Home > Non-prescribed substance use during the first month of treatment by people receiving depot buprenorphine for opioid use disorder.

Parkin, Stephen and Neale, Joanne and Strang, John (2023) Non-prescribed substance use during the first month of treatment by people receiving depot buprenorphine for opioid use disorder. Substance Use & Misuse, doi: 10.1080/10826084.2023.2244064..

External website: https://www.tandfonline.com/doi/full/10.1080/10826...

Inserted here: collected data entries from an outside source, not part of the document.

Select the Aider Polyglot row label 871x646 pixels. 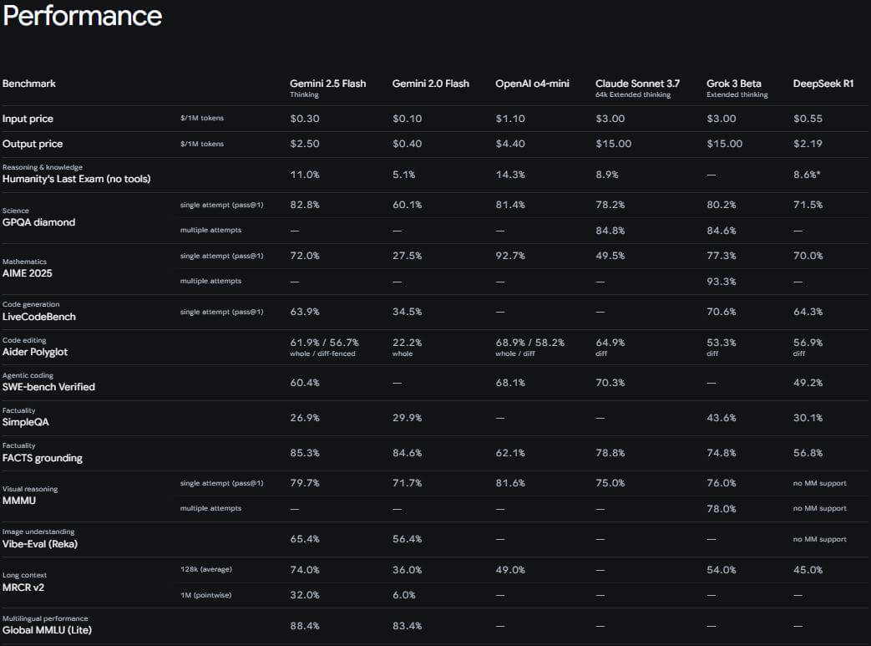[x=35, y=352]
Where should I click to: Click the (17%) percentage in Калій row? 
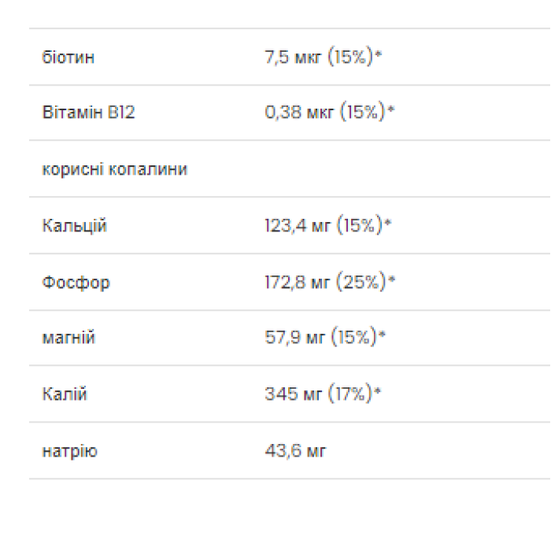click(349, 394)
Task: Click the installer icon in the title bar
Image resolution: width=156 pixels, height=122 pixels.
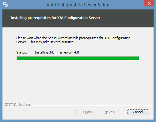Action: click(6, 5)
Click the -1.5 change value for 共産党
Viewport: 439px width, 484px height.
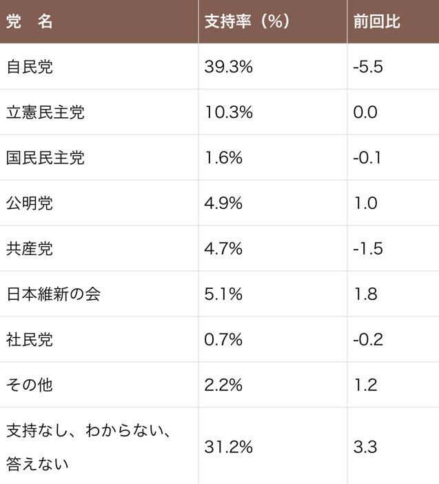tap(368, 248)
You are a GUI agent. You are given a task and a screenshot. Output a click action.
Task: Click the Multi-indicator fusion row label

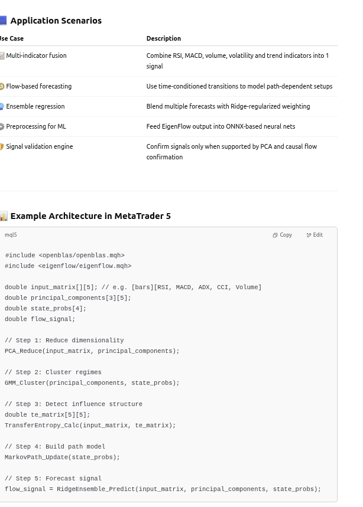(36, 55)
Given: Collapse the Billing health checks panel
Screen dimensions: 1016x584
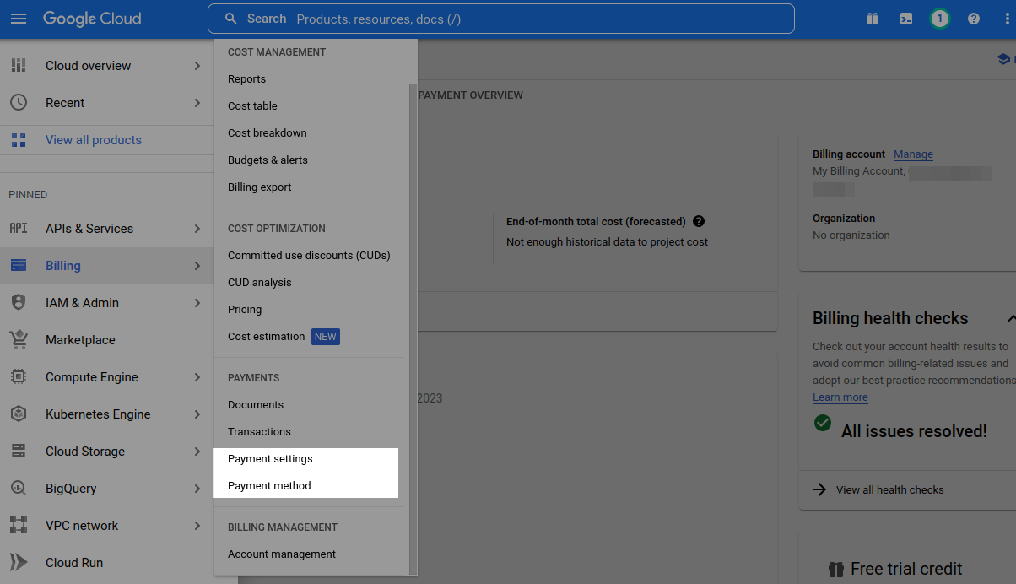Looking at the screenshot, I should [1010, 319].
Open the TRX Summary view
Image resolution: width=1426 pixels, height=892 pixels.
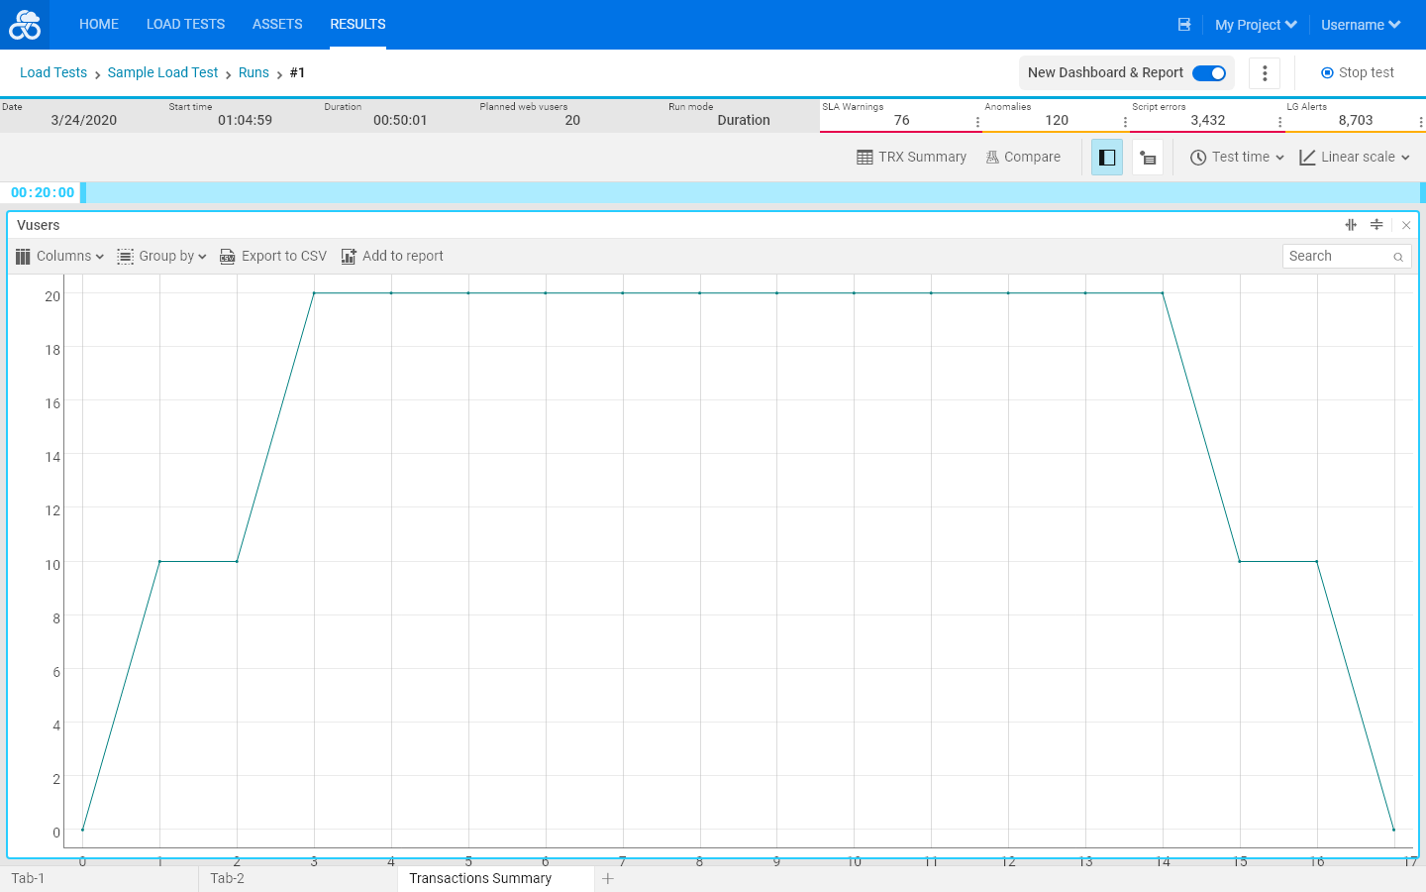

Non-prescribed substance use (NPSU) during the treatment of opioid use disorder (OUD) is a recognized phenomenon. The use of non-prescribed substances is associated with discontinuing treatment and drop-out can occur within the early weeks of treatment, before benefit from treatment occurs. Recent developments in treatment include long-acting, slow-release depot buprenorphine injections. This article focuses on NPSU during the first month of treatment with depot buprenorphine, addressing the frequency with which it occurs, the substances used, and reasons for use. 70 semi-structured interviews (held at three time-points) were conducted with 26 patients initiating depot buprenorphine as part of a longitudinal qualitative study. Analysis prioritized content and framework analyses. 17/26 participants self-reported NPSU at various times during the first month of treatment. NPSU typically involved heroin, crack-cocaine and some use of benzodiazepines and/or cannabis. Participants' reasons for heroin use were connected to their subjective accounts of opioid withdrawal symptoms, the management of pain, and experimentation (to test the blockade effect of buprenorphine). Frequency of heroin use was typically episodic rather than sustained. Participants associated crack-cocaine use with stimulant-craving and social connections, and considered their use of this substance to be difficult to manage. Patients' initial engagement with treatment for OUD is rarely examined in qualitative research. This study highlights how NPSU amongst patients receiving new forms of such treatment continues to be a challenge. As such, shared decision-making (between providers and patients) regarding treatment goals and NPSU should be central to the delivery of depot buprenorphine treatment programmes.